攻守に好調ぶりを示した静岡が、7回コールドで磐田東を下し決勝進出

 いよいよ、甲子園まであと二つというところまで来た。準決勝である。
磐田東は準々決勝で、昨秋と今春の県大会優勝校で、今大会でも優勝候補筆頭と言われていた藤枝明誠を下しての進出である。その勢いはあるだろう。

 対する静岡は、ここまで勝ち残るべくして勝ち残ってきたという印象もあるくらいに、安定感はある。磐田東の勢いをどう止められるのかというところがポイントになるかなと思われた。

 静岡はエース高須が先発。前の試合でも6回を投げて無失点。今大会はまだ点を取られていない。その高須が、初回は磐田東打線をゴロ3つで抑える。

 そしてその裏の静岡。先頭の渋谷がいきなり左中間二塁打で出るとバントで三塁へ進む。3番座馬は、やや詰まり気味だったが、左翼線にポトリと落として二塁打となってこれが先制タイムリー。さらに、相手失策もあって、座馬もかえって静岡は2点を先取する。そして、2回の高須は先頭の川北に安打はされたものの、三振併殺で切り抜けるなど、結果的にはこの回も3人で抑えた。

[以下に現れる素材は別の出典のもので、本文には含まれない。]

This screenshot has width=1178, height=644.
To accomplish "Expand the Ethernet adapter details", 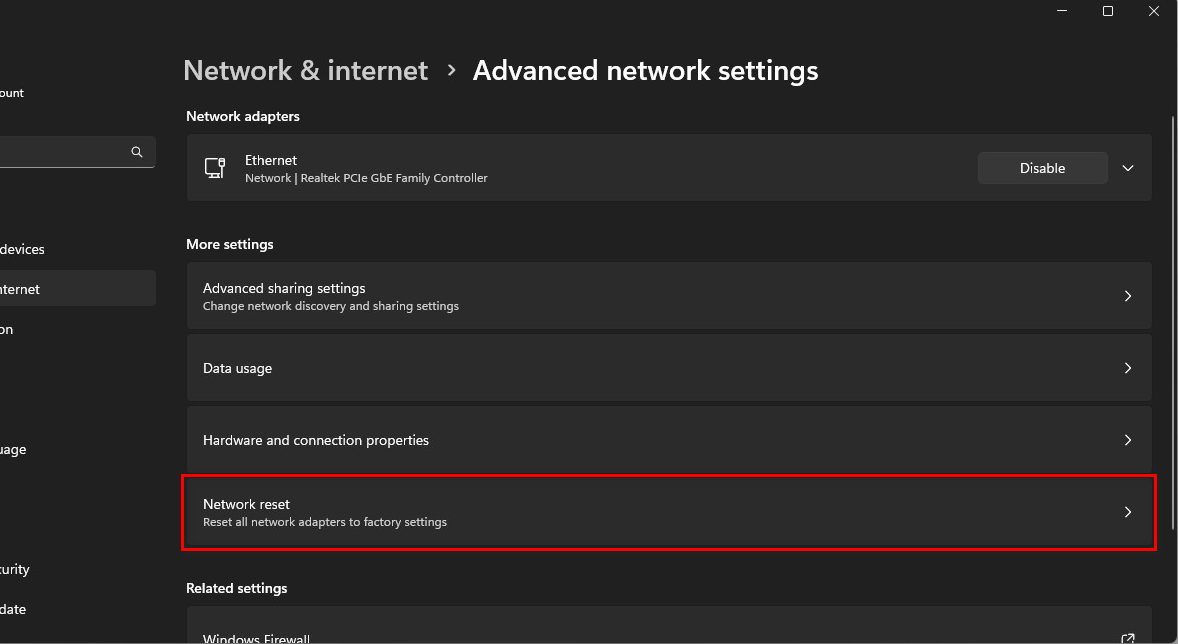I will pos(1128,168).
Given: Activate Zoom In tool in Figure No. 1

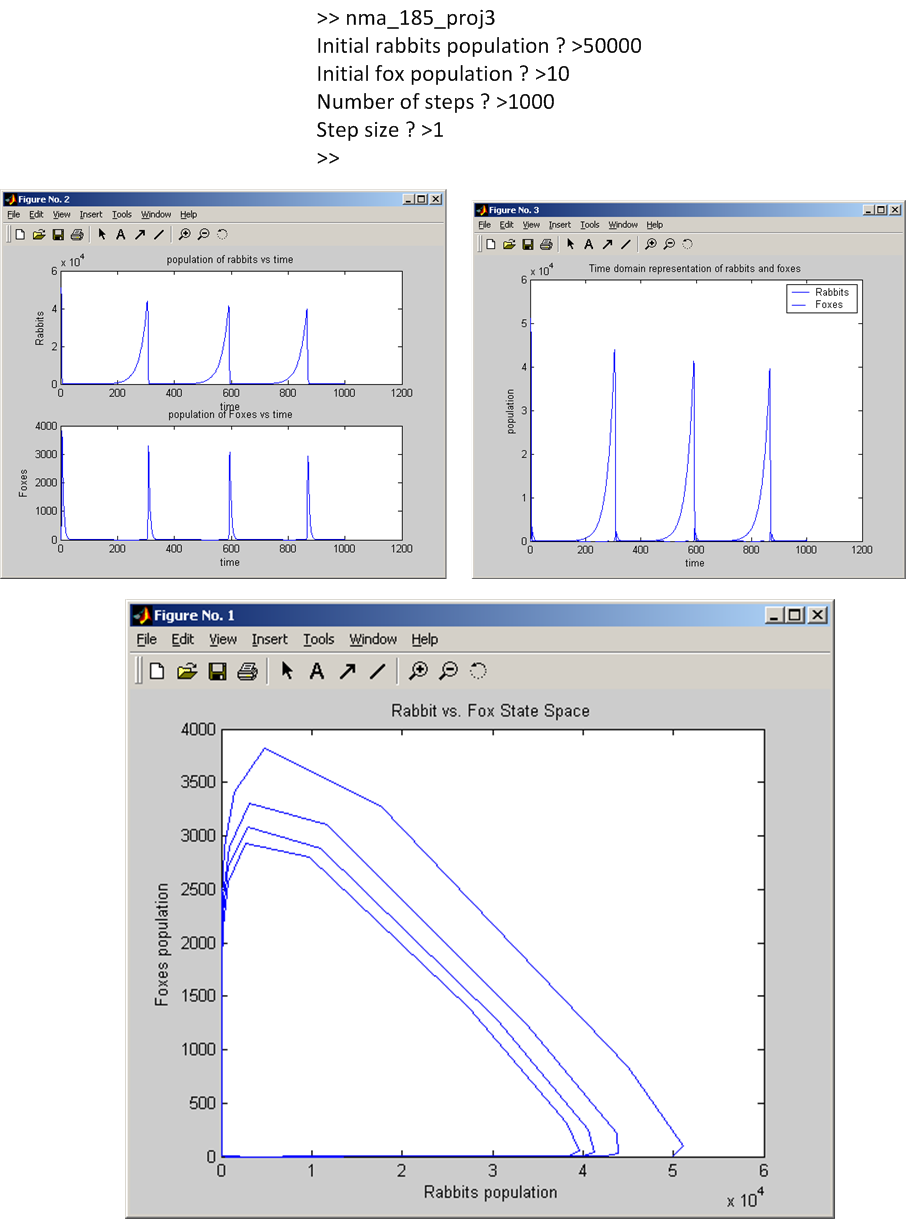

 2回裏の静岡は、二死後2つの四球で塁が埋まると、4番池田が中前へ落してタイムリーヒット。3点目が入って磐田東の勢いは止めた。
それでも、磐田東は3~5回は毎回安打を放ち走者は出す。しかしながら、その後は髙須が丁寧に投げて、しっかりと抑えていた。

 静岡は5回には下位打線の活躍で追加点を挙げる。川端の安打と四球で塁を埋めると、9番山岸は左中間二塁打でさらに2点。そして6回も、失策絡みと挟殺プレーに対して磐田東の、やや判断ミスもあってさらに2点が入る。こうして、初回の先制から、細かく点を積み重ねていった静岡が7点差をつけた。そして7回も高須が磐田東打線を3者凡退で退けてコールドゲームが成立した。


 初回に相手の勢いを止めた静岡が、そのまま寄り切っていったという印象の試合だった。

 試合後、静岡の池田 新之介監督は、「準決勝だからといって構えることもなく、選手たちは普段の練習でやってきたことを出すことが出来たのでこういう結果になった。展開としては、先頭の渋谷がいい働きをしてくれたことで、終始主導権を取れていたので、あとは細かく点を重ねていこうと考えていた。思っていた展開に持って行かれた。守りも派手なプレーをするのではなく、ミスなくしっかり守れた」と、初回の攻撃で主導権を得たことを勝因に挙げていた。

 そして、決勝進出となった大会での流れに関しても、「6月からチームとしての調子が上がってきているところで大会に入れたのがよかった。球数制限に関しても、意識はしていない」と言う。これは、高須以外にも、鈴木 脩矢吉田 雄飛らが伸びてきて、ある程度任せられるようになったことも大きかったと言えそうだ。

 結果的には完敗という形となった磐田東だったが、各打者のスイングは強く、髙須の速球に対しても怯むことなく、打ち返していて、佐野の左翼線二塁打を含め4安打したものの、安打を続けられなかったのが痛かった。このあたりは、打者を見て、しっかりとリードしていった静岡の川端の判断力と観察力もあったということであろう。